Nach einer Nacht im Basislager heisst es vom Vulkan Llullaillaco Abschied nehmen. Wir fahren die längere Strecke über die Mine Julia und la Casualidad, und im Rückspiegel sehen wir langsam den Vulkan verschwinden. Bei der Mine Julia haben wir noch eine Rechnung offen (Bericht 6 – Überraschungen) als wir im April hier waren, konnten wir wegen des Schnees nur mit Müh und Not auf 4900m.ü.M fahren. Jetzt kommen wir aber ohne Probleme bis zuoberst auf den Pass. Hier wurden früher auf über 5200m.ü.M ganze Schwefelbrocken im 24 Stunden Schichtbetriebt abgebaut und mit einer Seilbahn zur Mine la Casualidad hinunter transportiert. Ab der Mine la Casualidad ist ein grosses Stück der Strasse immer noch Asphaltiert so kommen wir zügig voran. Am Abend erreichen wir dann wieder Tolar Grande. Hier ist schon wieder ein Fest. Die gewählten Amtsträger sind zu Gast, dass erklärt vermutlich auch warum die Strassen in Ordnung gebracht wurden. Aber uns soll dies nur Recht sein, auf Wellblechpiste können wir gerne verzichten. Von Tolar Grande geht es noch einmal in mehr als sieben Stunden nach Salta wo wir uns in einem Einkaufsladen mit Fleisch eindecken, um ein Asado bei Pichi zu machen. Am nächsten Morgen verabschieden wir uns von Pichi und bedanken uns für seine Unterstützung bei diesem Projekt.

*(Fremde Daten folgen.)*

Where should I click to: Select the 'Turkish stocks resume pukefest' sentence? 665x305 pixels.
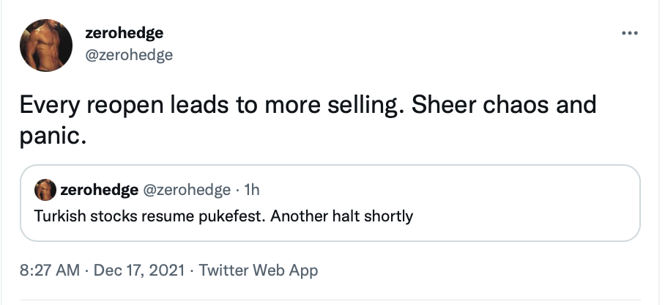click(x=150, y=216)
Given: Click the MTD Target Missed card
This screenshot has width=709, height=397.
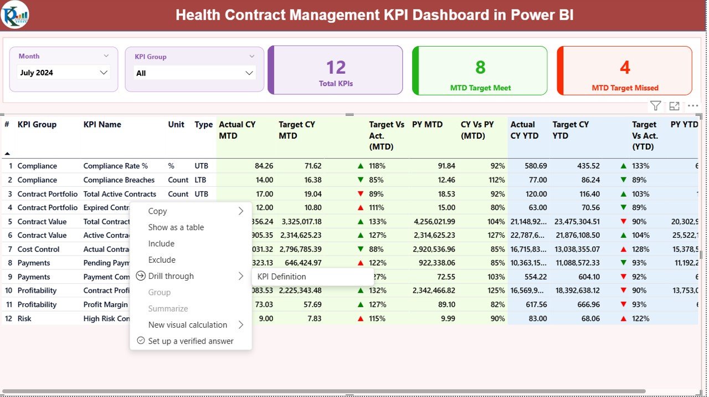Looking at the screenshot, I should click(624, 71).
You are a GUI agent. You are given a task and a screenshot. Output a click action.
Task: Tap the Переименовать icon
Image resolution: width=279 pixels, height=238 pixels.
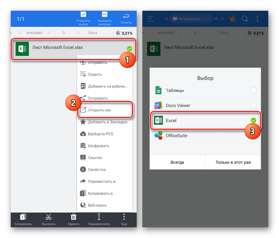pos(99,217)
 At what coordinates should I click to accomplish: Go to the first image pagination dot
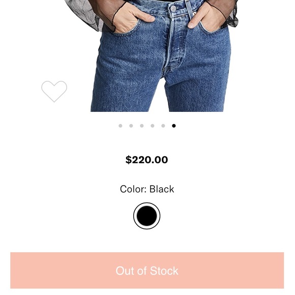(x=121, y=126)
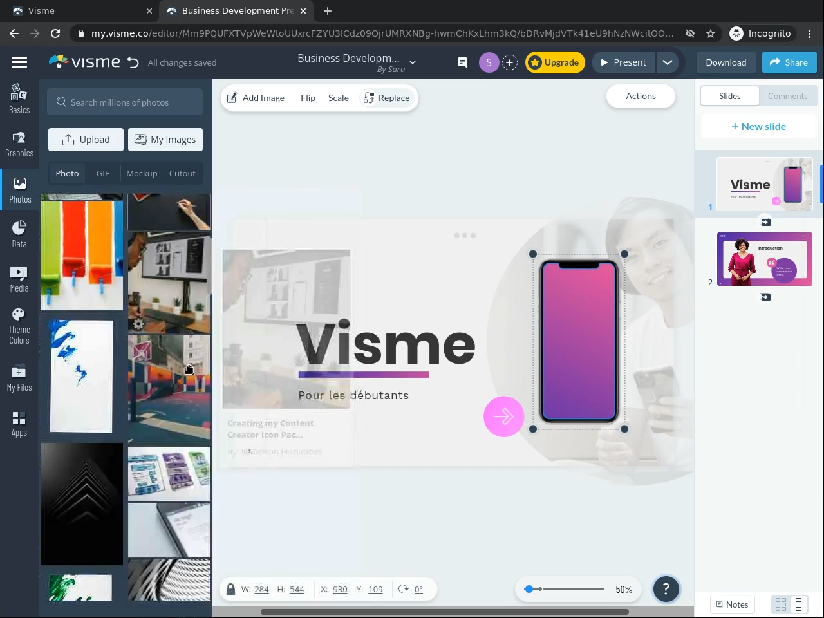Open the Graphics sidebar panel

coord(19,144)
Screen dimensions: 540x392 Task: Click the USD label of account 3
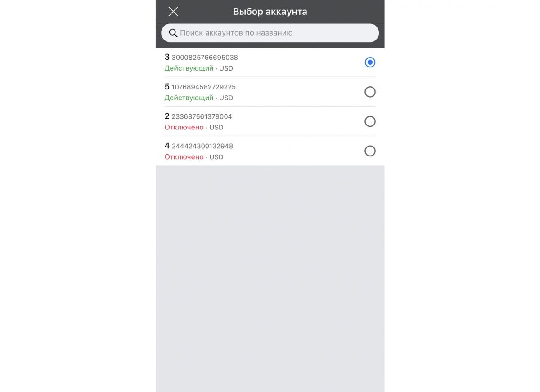[226, 68]
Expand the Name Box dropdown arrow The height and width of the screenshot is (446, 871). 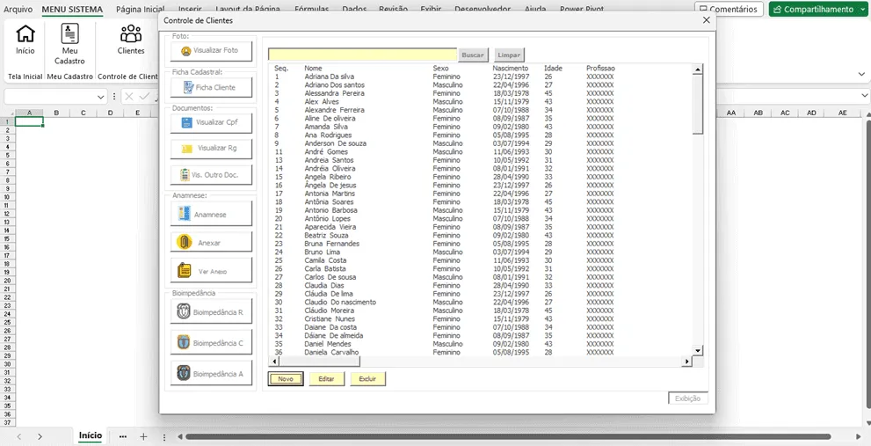(x=101, y=97)

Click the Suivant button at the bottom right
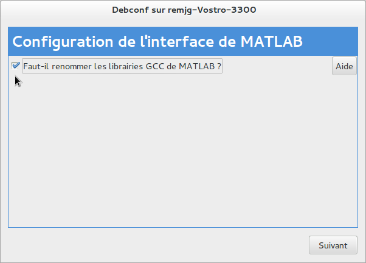[333, 245]
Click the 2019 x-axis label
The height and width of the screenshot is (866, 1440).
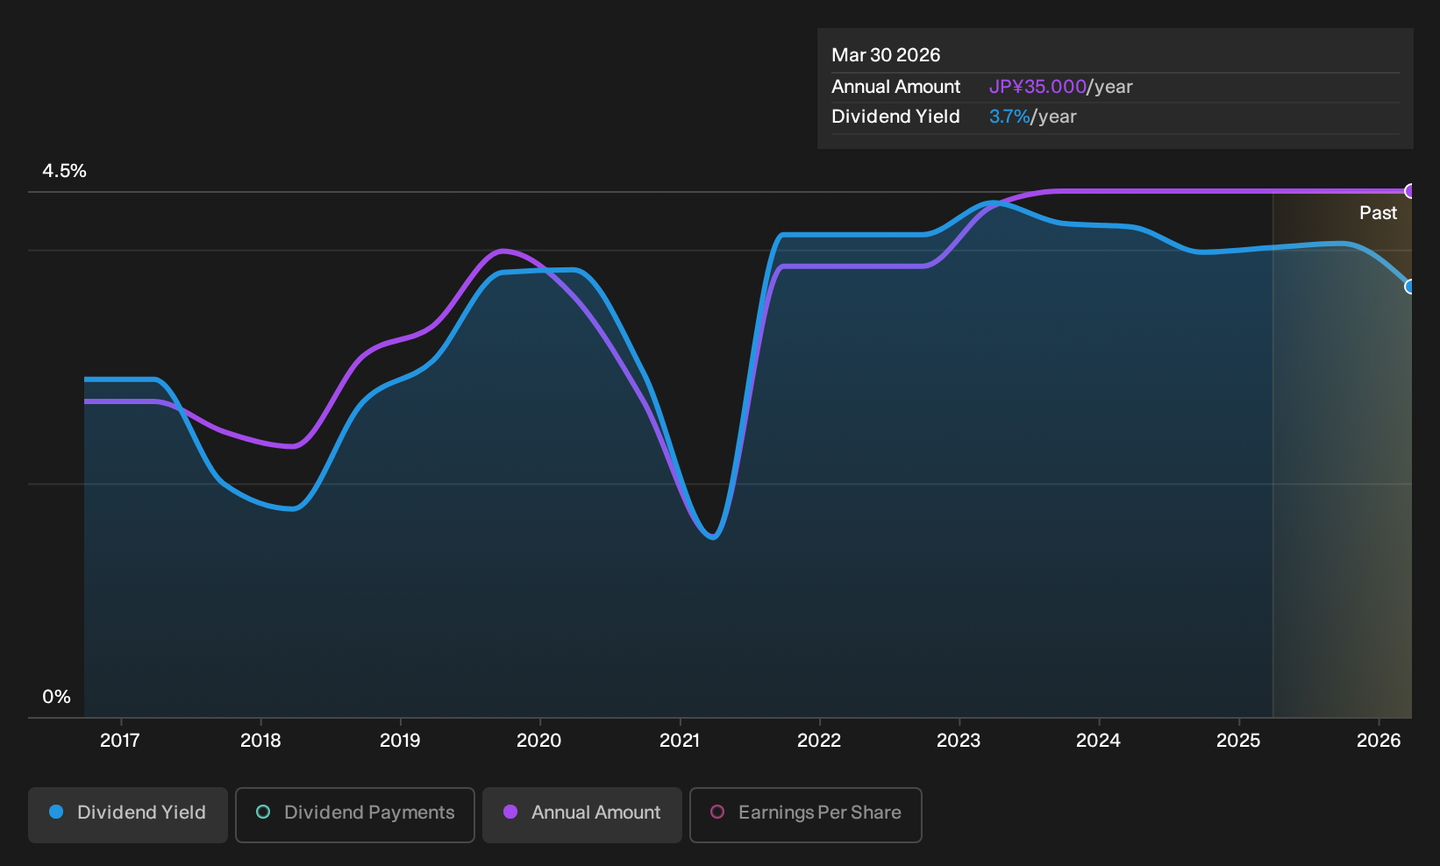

Unser Fazit zu diesem Abschnitt fällt natürlich durch die erfolgreiche Besteigung der Vulkane Socompa und Llullaillaco positiv aus. Wir haben mit unserem kleinen Budget, viel Einsatz und Glück das maximale herausgeholt. Haben uns in einer der abgelegensten Gegenden in grosser Höhe bewegt und dies äusserst Erfolgreich. Die letzten Wochen waren zum Teil die strengsten und härtesten Tage unserer Reise und zu gewisser Zeit nahe an der Aufgabe der Besteigung dieser beiden Berge. Wir hatten zu dem noch Wetterglück, auch wenn es Wind und Kälte zu Trotzen galt. Wenn das Wetter nicht mitspielt, kann auch eine gute, grosse und teure Expedition nicht den Gipfel erreichen. Dies musste kurz vor uns eine von Schweizern geführte Expedition erfahren. Schlussendlich bewegt man sich halt schon nahe an einer Menschenfeindlichen Zone.
So das war es dann auch schon fast mit Lobhuldigungen an unsere Leistung. Für uns wird dieses Erlebnis wohl immer einen hohen Stellenwert haben. Zu zweit standen wir gemeinsam und alleine auf dem Vulkan Socompa und dem Heiligsten Berg der Inkas, dem Vulkan Llullaillaco. In einer Höhe in der wir uns vermutlich nie mehr bewegen werden. Oder vielleicht doch, da wir jetzt Blut geleckt haben, nach Asien wo es richtige 7000er und 8000er gibt. Wer weiss, wir wollen es ja niemals ausschliessen.
So und zum Schluss kommen noch die Bärte ab und dann weiter zu neuen Abenteuern.